■ Extracted records:
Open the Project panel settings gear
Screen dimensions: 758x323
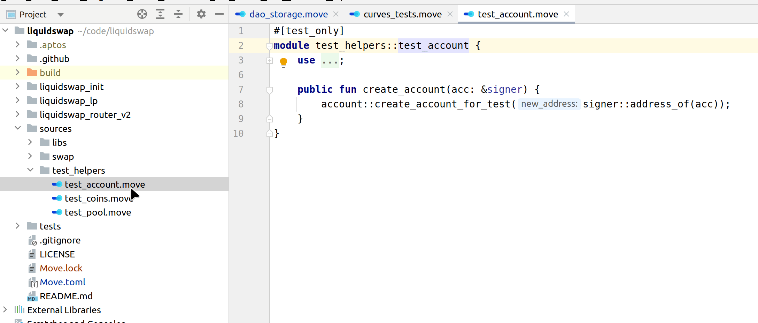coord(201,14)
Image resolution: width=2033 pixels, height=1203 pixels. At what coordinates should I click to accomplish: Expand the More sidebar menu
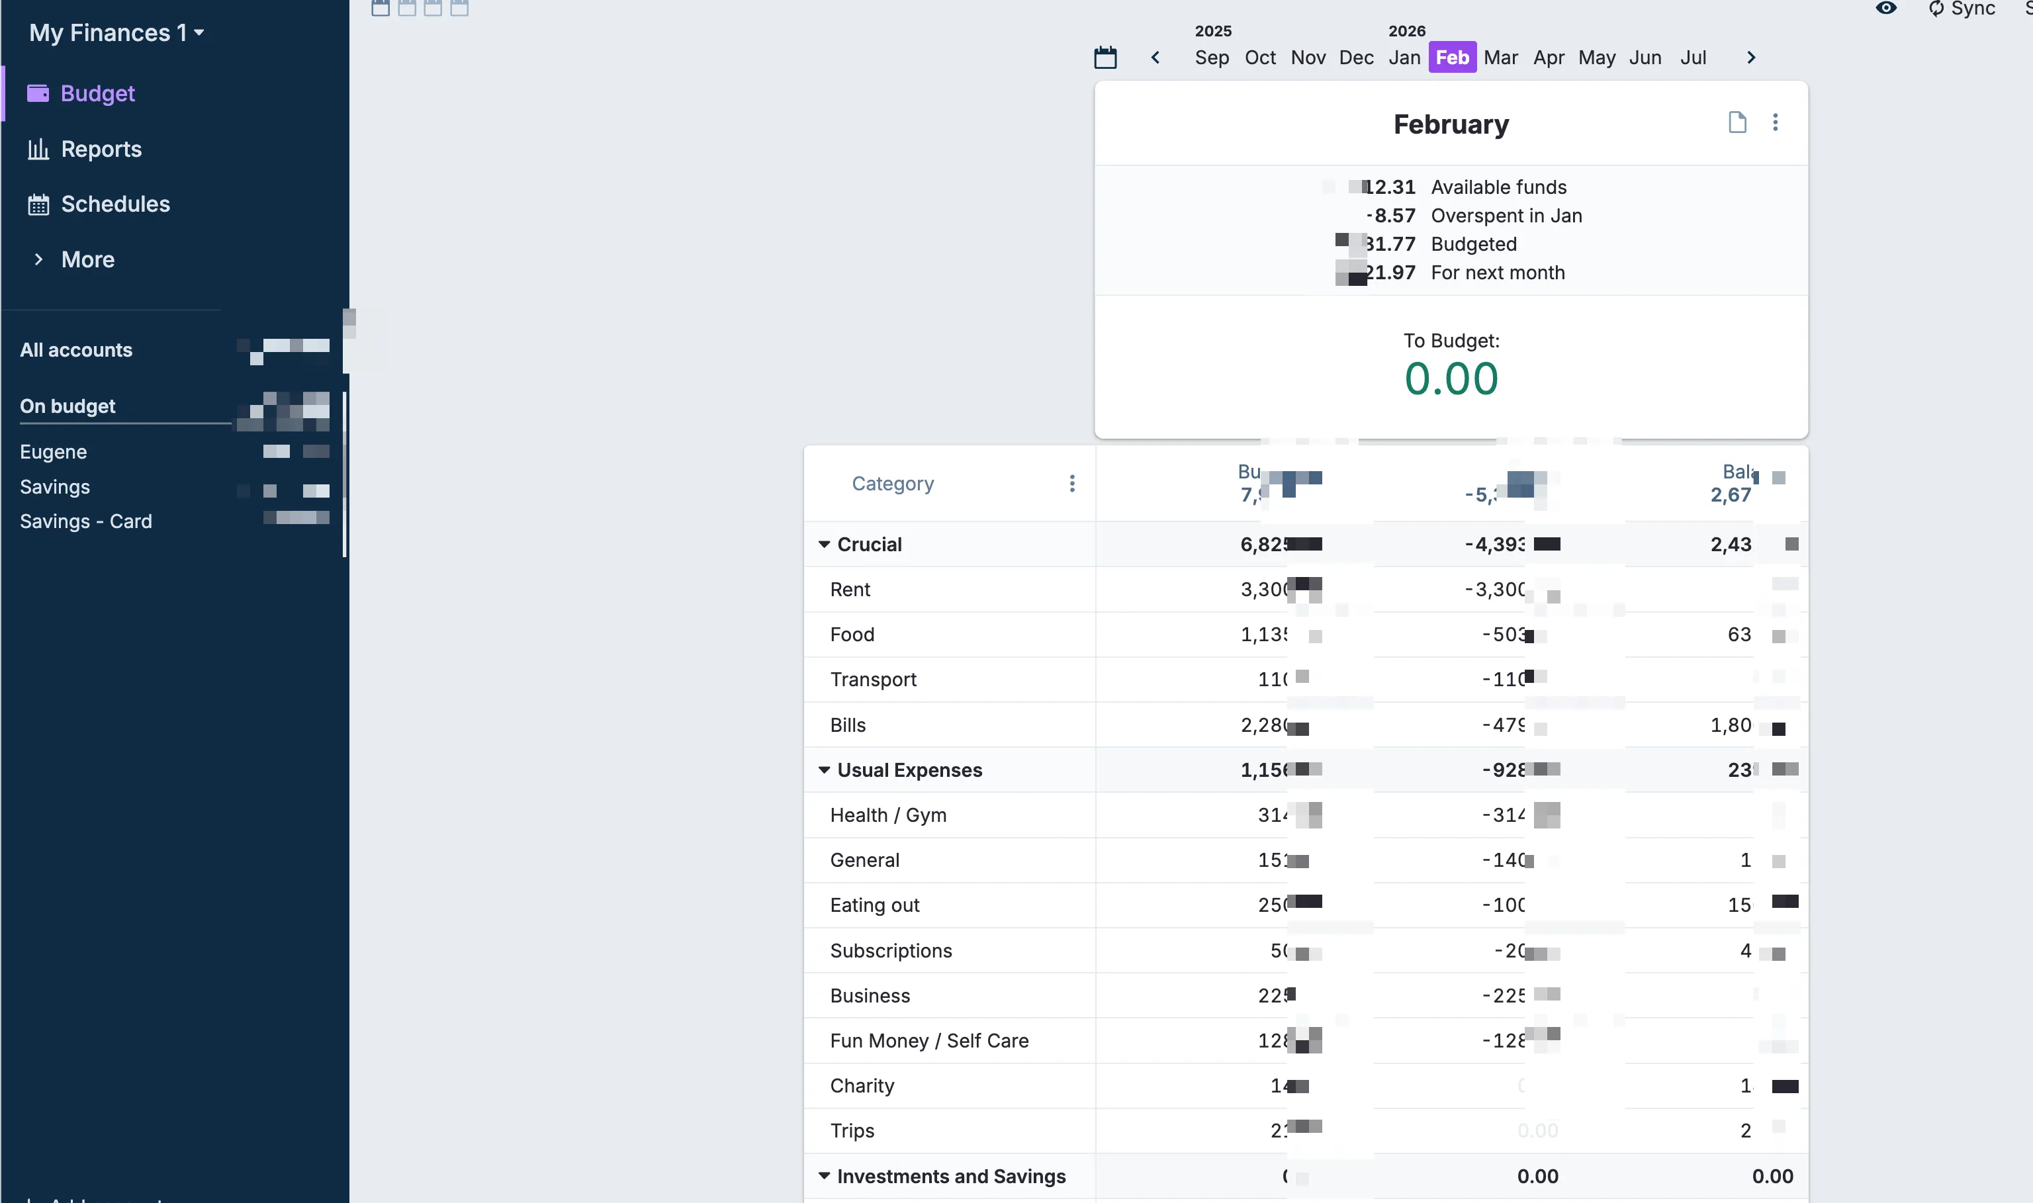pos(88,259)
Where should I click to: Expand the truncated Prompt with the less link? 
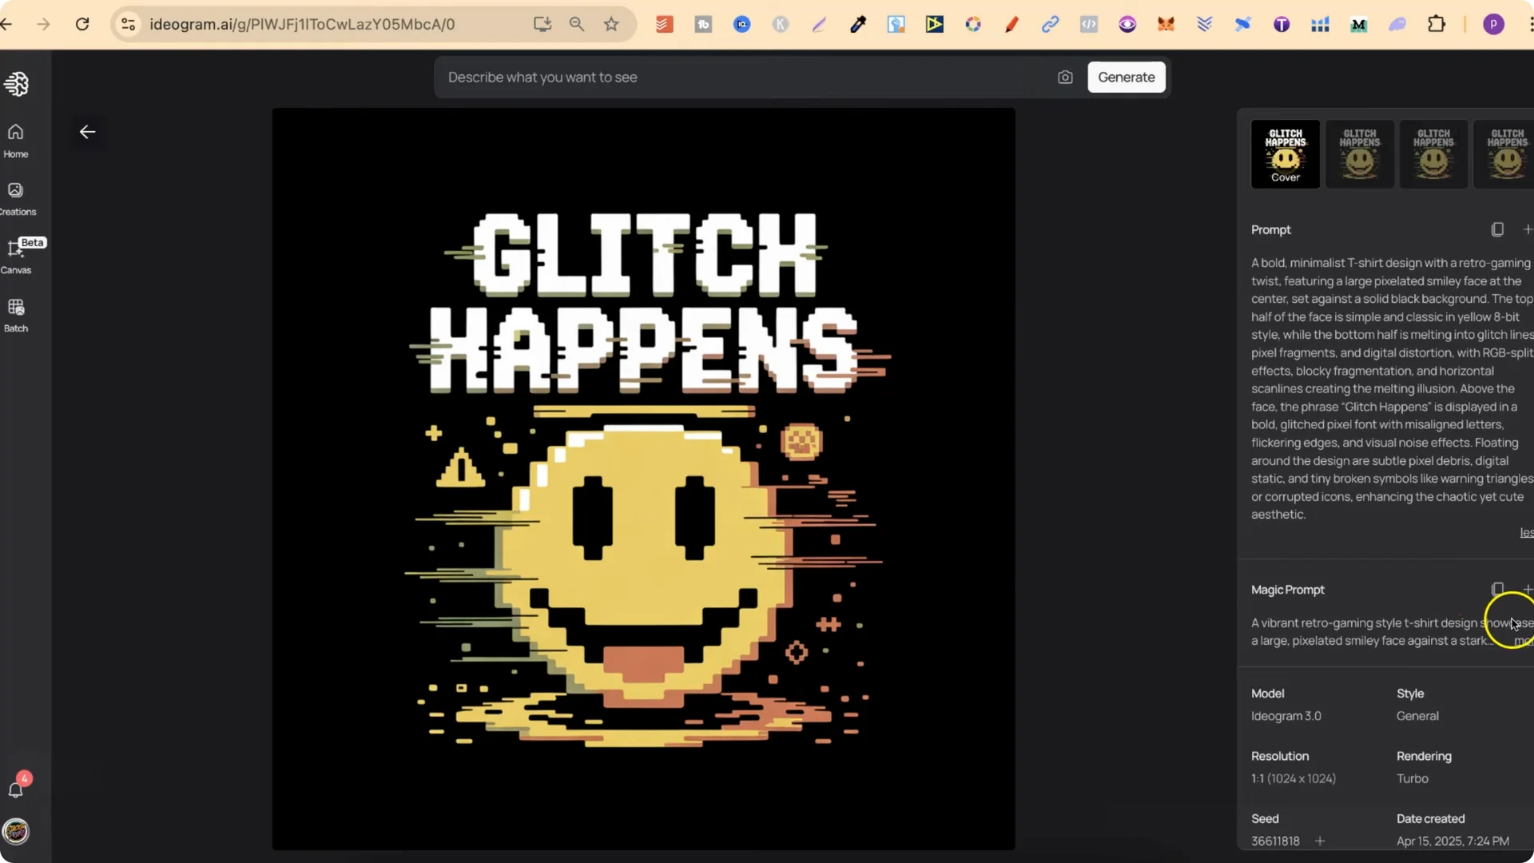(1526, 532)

■ Description of the task: Quote everything in the rows from the line containing "Image resolution: width=2033" down to the end of the rows, both ends included. Omit the pictures.

■ Answer in full:
Image resolution: width=2033 pixels, height=1203 pixels. At what coordinates should I click to accomplish: Expand the More sidebar menu
pos(88,259)
Where should I click to: Expand the truncated Prompt with the less link? 
(1526, 532)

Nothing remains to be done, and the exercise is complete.